TEMPO.CO, Jakarta - Pengadilan Tata Usaha Negara (PTUN) Jakarta Timur menolak membatalkan surat keputusan Menteri Hukum dan HAM tentang pembebasan bersyarat Pollycarpus Budihari Prijanto. Hakim menyatakan obyek sengketa tidak dapat disidangkan di PTUN.
"Menimbang, mengadili, memutuskan menolak permohonan penggugat serta menerima eksepsi tergugat dan tergugat intervensi," kata hakim Ujang saat membacakan putusannya, Rabu, 29 Juli 2015.
Hakim menerima eksepsi atau pembelaan Menkumham yang menilai PTUN tidak berwenang mengadili gugatan tersebut. Alasannya, Pasal 2 huruf d Undang-Undang Nomor 9 Tahun 2004 tentang Tata Usaha Negara menyebutkan keputusan PTUN dikeluarkan berdasarkan ketentuan KUHP dan KUHAP atau peraturan perundang-undangan lain yang bersifat hukum pidana.
Sedangkan aturan mengenai pembebasan bersyarat tidak diatur dalam KUHP, tapi Undang-Undang Pemasyarakatan. Dengan demikian, hakim menilai pembebasan bersyarat hanya dapat dijadikan obyek sengketa di pengadilan umum, bukan PTUN.
"Maka pokok perkara tidak dipertimbangkan lagi," ucap Ujang. Selain eksepsi itu, Kemenkumham juga mengajukan poin eksepsi lain, yaitu SK tersebut tak menimbulkan kerugian terhadap penggugat. Selain menolak gugatan, hakim membebankan biaya perkara Rp 302.000 kepada Imparsial.
Sebelumnya, lembaga monitor pelanggaran hak asasi manusia, Imparsial, dan Komite Aksi Solidaritas untuk Munir mengajukan gugatan terhadap SK Menkumham tentang pembebasan bersyarat Pollycarpus Budihari Prijanto bernomor W11.PK.01.05.06.0028.
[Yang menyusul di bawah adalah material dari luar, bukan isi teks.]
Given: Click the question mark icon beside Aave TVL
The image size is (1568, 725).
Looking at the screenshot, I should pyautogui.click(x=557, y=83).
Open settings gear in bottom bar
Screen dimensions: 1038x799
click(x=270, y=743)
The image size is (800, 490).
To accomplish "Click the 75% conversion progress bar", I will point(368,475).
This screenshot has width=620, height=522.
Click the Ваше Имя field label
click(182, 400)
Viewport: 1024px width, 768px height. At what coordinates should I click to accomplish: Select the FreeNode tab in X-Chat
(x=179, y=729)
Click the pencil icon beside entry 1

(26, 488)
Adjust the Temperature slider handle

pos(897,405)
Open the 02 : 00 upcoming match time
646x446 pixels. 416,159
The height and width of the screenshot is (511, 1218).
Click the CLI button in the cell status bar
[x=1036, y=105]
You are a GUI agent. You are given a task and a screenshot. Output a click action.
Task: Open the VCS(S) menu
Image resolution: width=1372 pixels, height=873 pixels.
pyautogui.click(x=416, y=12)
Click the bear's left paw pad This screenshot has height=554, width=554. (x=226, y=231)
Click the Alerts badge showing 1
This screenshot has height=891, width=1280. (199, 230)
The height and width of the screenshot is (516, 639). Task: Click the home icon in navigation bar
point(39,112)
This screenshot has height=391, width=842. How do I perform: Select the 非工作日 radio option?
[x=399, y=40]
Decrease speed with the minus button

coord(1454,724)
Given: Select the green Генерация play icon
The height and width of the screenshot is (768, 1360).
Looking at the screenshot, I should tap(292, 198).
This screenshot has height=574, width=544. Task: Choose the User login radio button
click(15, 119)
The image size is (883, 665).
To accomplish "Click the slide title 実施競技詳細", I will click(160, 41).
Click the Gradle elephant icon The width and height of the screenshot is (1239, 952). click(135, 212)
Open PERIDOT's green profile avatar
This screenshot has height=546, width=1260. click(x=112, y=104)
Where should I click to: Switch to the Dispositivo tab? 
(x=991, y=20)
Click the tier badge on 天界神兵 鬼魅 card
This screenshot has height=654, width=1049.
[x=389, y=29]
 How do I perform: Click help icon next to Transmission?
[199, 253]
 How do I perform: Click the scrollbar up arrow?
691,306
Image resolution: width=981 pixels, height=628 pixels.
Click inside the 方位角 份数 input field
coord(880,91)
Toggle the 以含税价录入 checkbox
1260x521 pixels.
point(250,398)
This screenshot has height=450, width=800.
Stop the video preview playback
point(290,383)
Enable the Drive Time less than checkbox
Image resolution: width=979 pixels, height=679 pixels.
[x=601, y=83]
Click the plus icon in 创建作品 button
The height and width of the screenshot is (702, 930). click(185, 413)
Surat itu muncul karena Menteri Yasonna mengabulkan permohonan bebas bersyarat Pollycarpus setelah dia menjalani masa pidana penjara 8 tahun 11 bulan dari total 14 tahun masa penjaranya. Bekas pilot Garuda Indonesia itu divonis bersalah atas pembunuhan aktivis HAM, Munir Said Thalib.